Oppure potrei dir loro che oltre il 30% degli abitanti e’ composto da “australiani” e lo 0,58% da Aborigeni australiani?

Ad arricchire il melting pot dell’attuale multiculturalita’ australiana che contempla tutte le nazionalita’ elencate e molte altre che ancora non fanno statistica, ci sono stati nei due secoli scorsi flussi migratori diversi e spesso strettamente gestiti in risposta alle esigenze della giovane societa’ moderna australiana. Colonizzazione, sviluppo, agricoltura, caccia all’oro e pesca delle perle, difesa dopo il bombardamento di Darwin della Seconda Guerra Mondiale, estrazione mineraria e, ancora, necessita’ di migranti altamente qualificati per il terziario avanzato, mano d’opera a basso costo per l’agricoltura stagionale e l’ospitalita’ – i famosi working holidays cosi’ popolari in europa, una vera risorsa a basso costo per il governo australiano e una giovane ed entusiasta forza lavoro temporanea che non chiedera’ pensione, idennita’ malattia, maternita’, sussidi di disoccupazione.  Una moderna, abile e sofisticata strategia di sfruttamento di mano d’opera.

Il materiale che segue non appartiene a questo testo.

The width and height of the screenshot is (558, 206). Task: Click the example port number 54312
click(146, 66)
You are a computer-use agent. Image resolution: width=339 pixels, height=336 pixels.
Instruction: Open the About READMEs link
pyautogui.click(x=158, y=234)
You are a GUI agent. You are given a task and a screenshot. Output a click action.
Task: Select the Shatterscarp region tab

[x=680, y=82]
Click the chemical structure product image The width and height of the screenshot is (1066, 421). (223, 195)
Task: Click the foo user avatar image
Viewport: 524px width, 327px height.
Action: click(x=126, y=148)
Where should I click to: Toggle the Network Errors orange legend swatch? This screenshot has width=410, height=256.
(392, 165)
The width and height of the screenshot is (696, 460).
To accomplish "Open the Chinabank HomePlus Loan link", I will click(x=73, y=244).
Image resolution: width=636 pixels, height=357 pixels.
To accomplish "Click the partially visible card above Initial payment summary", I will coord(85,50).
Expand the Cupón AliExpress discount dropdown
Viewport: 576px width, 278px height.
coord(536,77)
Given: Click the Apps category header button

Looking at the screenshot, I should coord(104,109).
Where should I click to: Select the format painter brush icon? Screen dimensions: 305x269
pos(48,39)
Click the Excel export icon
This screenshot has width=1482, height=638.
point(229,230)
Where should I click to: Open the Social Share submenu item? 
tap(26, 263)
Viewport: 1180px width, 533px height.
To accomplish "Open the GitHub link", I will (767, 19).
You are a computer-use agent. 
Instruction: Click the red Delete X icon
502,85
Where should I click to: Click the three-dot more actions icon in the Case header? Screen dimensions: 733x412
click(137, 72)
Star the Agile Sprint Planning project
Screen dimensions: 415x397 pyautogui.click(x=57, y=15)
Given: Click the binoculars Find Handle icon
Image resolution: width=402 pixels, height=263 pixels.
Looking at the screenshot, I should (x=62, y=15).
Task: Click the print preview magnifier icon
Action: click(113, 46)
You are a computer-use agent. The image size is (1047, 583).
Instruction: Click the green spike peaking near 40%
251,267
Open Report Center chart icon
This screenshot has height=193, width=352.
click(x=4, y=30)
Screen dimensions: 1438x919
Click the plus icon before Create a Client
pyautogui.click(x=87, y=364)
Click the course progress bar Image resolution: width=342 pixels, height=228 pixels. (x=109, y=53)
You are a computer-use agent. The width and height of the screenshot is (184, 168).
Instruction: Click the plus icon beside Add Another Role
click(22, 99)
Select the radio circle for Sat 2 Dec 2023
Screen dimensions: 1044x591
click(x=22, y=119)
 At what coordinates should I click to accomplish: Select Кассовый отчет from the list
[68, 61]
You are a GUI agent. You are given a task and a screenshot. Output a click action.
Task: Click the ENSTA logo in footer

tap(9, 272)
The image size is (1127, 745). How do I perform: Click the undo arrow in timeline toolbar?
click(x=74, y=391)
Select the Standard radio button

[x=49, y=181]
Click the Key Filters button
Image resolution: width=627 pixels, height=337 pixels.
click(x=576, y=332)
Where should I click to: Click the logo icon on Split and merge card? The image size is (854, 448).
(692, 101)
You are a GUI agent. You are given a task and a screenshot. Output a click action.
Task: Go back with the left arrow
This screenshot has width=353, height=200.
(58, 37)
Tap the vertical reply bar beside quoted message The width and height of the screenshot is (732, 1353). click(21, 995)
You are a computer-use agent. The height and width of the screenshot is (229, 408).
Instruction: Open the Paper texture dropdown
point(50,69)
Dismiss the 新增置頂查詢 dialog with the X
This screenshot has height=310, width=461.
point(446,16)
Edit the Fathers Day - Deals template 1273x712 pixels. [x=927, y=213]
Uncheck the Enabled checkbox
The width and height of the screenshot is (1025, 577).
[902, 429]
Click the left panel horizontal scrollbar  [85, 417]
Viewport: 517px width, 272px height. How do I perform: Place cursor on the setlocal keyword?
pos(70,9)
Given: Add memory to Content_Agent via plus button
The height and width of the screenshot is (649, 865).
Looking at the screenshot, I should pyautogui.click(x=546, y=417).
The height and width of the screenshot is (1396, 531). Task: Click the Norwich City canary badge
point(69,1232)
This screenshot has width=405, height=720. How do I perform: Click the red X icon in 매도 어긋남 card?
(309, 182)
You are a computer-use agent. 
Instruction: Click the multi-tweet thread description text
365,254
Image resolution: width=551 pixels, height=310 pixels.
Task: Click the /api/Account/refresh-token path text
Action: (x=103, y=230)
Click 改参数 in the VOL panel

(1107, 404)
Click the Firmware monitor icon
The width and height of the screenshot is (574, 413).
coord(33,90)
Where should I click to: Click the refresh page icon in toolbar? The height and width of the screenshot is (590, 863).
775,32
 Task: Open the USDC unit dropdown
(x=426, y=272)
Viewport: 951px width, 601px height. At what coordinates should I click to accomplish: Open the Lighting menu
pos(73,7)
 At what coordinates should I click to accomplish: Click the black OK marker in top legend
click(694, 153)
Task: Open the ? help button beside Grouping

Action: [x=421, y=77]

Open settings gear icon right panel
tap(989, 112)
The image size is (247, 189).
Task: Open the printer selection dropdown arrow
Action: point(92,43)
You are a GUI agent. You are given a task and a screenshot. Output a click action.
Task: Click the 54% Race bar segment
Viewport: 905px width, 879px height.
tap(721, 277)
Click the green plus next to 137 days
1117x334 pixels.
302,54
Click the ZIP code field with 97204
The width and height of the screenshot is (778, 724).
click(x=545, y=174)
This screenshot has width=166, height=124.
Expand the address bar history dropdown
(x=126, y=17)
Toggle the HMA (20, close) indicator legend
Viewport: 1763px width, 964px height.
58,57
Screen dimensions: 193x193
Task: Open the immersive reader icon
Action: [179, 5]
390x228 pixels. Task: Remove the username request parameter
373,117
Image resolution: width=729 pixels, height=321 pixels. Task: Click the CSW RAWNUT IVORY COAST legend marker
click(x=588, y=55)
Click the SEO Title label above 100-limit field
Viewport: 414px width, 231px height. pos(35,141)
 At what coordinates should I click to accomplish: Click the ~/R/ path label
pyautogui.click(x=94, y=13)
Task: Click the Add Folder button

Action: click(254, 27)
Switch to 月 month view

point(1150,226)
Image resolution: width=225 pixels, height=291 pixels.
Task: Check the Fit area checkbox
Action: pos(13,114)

Cosa potrei dire a questi ragazzi e ragazze italiane, piuttosto,  a proposito di quell’oltre 30% di australiani e 0,50% di aborigeni? 
Chi sono questi australiani e questi aborigeni?   

La loro storia e’ intimamente e drammaticamente connessa. Quanto piu’ e’ salita la prima percentuale, la seconda scemava disperdendosi in mille rivoli, tutti tesi a cancellarne l’identita’ primigenia.
Dai primissimi contatti alla fine del XVIII secolo, solo all’apprenza amichevoli e presto sfociati in genocidio programmatico, furto di terre e costituzione di penose riserve aborigene, alla generazione perduta dei bambini rapiti e portati nella “civilta’” a migliaia di chilometri da casa nel XX secolo.  
Impossibile ridurre l’argomento della tragedia aborigena in poche righe o molti tomi, per cui – fatalmente anch’io – sono costretta a sospendere l’argomento, riservandomi di riprenderlo con onesta’. 
L’unica cosa che, a proposito di statistiche, sento l’obbligo morale di ricordare e’ un recente censimento governativo a rivelato che il 32% degli Aborigeni e’ astemio, contro il 16% degli australiani di origine europea.   
Cio’ nonostante l’alcool e’ una delle innumerevoli trappole occidentali che la popolazione europea ha teso agli aborigeni e che, al di la’ del facile e strumentale stereotipo del degrado sociale provocato dalla diffusione di alcolici in territori prevalentemente abitati dagli Aborigeni e nelle periferie urbane, ha di certo contribuito alla loro distruzione progressiva dell’aspettativa e della qualita’ di vita.   
Questo per sfatare il mito del “Buon Selvaggio” alcolista e per ricordare che agli albori della colonizzazione, coatta e non, del continente australiano il rum era la vera moneta di scambio tra i coloni.  

Vent’anni dopo lo sbarco della “Prima Flotta” che diede origine alla colonia del New South Wales, il suo quarto governatore, William Bligh, sopravvissuto all’ammutinamento dei Bounty, dovette capitolare nel 1808 di fronte all’unico colpo di stato australiano della storia chiamato la “rivolta del Rum”.  I suoi tentativi di abolire l’uso (e l’abuso) del rum come merce di scambio e calmiere sociale nella neonata colonia d’oltreoceano furono annientati dai militari della New South Wales Corps,  l’agguerrita e corrotta milizia che aveva gia’ provocato, per identico motivo, le dimissioni del precedente governatore Philip Gidley King e che nel vuoto di governo creatosi e durato alcuni mesi prima dell’insediamento di Bligh e dopo la sua destituzione armata, comandava di fatto. 
 
'The arrest of Bligh' - propaganda cartoon designed to show William Bligh as a coward from the time of the Rum Rebellion 1808 Sydney.  State Library of New South Wales

La colonia del NSW fu governata anche ufficialmente dai militari di stanza a Sydney, fino all’arrivo nella colonia del nuovo governatore, Lachlan Macquarie, che si insedio’ all’inizio del 1810 e tra le sue prime disposizioni risalta la sottoscrizione per la costruzione del primo ospedale della colonia, in sostituzione dell’ospedale da campo.  I contratti per il monopolio sull’importazione del rum salirono da 45.000 a 60.000 galloni (per poco piu’ di 6.000 anime), in cambio del finanziamento del nosocomio, pubblicamente conosciuto come “l’ospedale del rum”.    
L’ala nord dell’ospedale del rum e’ oggi parte della casa del Parlamento del New South Wales, nel cuore di Sydney.